= Directions =
1. Decide whether each statement agrees with the article on Ngāti Whātua Ōrākei. For each, answer yes or no and quote the deciding words from the article. (a) Ngāti Whātua Ōrākei has 6,000 registered members scattered around the globe. (b) The tribal office started looking for ways to connect with its members only after the pandemic hit. (c) Enlighten interviewed the hapū members directly.
2. According to the article on Ngāti Whātua Ōrākei, what would be impractical to build for a target audience that might never have owned a computer or laptop?
3. Continue the article on Ngāti Whātua Ōrākei from its final sentence.

This challenge was faced by many globally when the COVID-19 pandemic shut down the world physically, and these same platforms became even more vital as instruments of connection. In other words, whether professionally or for personal purposes, humans as social animals have an innate desire to connect with others, be that physically, emotionally, or spiritually.
At the same time, there is a concern about how meaningful these interactions are.
But can technology create truly meaningful connections?
Among other things, as the pandemic progressed and lockdowns extended, many people felt the after-effects of the distance – a kind of disconnectedness, especially for those living away from ‘home’.
One such group was Ngāti Whātua Ōrākei (NWŌ). With 6,000 registered members scattered all over the globe, the tribal office was already looking for better ways to connect to their members when the pandemic hit. They needed to find a way to communicate directly in real time and build a culturally active and engaged community.
In this case, the added challenge was the possibility of low adoption rate given a low current usage. NWŌ’s research had identified that half of the members were most likely own and operate either a smartphone, digital device, or computer daily. So, it seemed logical that a digital medium could be the way forward for this hapū.
So, how can we use technology to help groups like the NWŌ achieve their goal effectively and foster the sense of belonging they are missing?
Find out what your user needs from you
To make sure you build the right product or solution, you need to be absolutely clear on who you are building it for and what do they want out of it.
Conducting in-depth user research is akin to make-or-break for tech. User research can be the best way to identify all the features that need to go into your solution to make it a success and help you prioritise the development. In other words, it is a requisite to balance the needs of all the stakeholders while developing a product that actually means something for the end-users.
For the Hono App, Enlighten went directly to the hapū members for detailed interviews to understand their requirements from all angles.
Use fit-for-purpose tech
Using the right tools when building meaningful solutions is essential. This ties back with the user research as well. What kind of device or platform do your users prefer or want to engage with? It would be impractical to build a desktop app when your target audience might never have owned a computer or laptop.

= Data below =
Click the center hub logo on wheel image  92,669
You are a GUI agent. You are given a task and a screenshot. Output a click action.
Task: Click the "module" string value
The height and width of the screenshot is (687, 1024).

= Expected outputs =
1.
(a) Yes: "With 6,000 registered members scattered all over the globe"
(b) No: "the tribal office was already looking for better ways to connect to their members when the pandemic hit"
(c) Yes: "Enlighten went directly to the hapū members for detailed interviews"

2. A desktop app.

3.
Hence, Hono was a mobile app built using Xamarin on Azure meant both the iOS and Android platforms could be covered efficiently, while providing a scalable, secure system with Azure. These are aspects that the end-user doesn’t really pay heed to, but they do determine how future-proof the end product is.
Maximise the opportunities for personal interactions
Different users are likely to have different requirements, identified at the user research phase. Meaningful tech solutions will deliver features and content that are collectively most valuable – such as the Hono app providing the hapū opportunities to communicate with the tribal office, access grants, and even learn Te Reo Maori from the same app!
Actions speak louder than words
Uncertainty is now a bigger part of our lives than we might like. So, when the unexpected happens, the processes and tech need to be robust as well as agile. And what better way to validate how meaningful tech can be such as when Enlighten delivered the Hono app through the same pandemic because all the processes to shift to online work were in place. And now, the Hono app ensures that the NWŌ diaspora also have a relevant medium to stay connected.
Connecting the hapū
This is one of the first times that an app of this nature was attempted for a group that hadn’t invested too much in tech earlier. Since its launch, it has truly become a celebration of Māori identity, history, culture, and language – a one-stop shop for the Ngāti Whātua Ōrākei members to connect with each other regardless of where they are, emphasising how tech CAN create meaningful experiences that improve lives.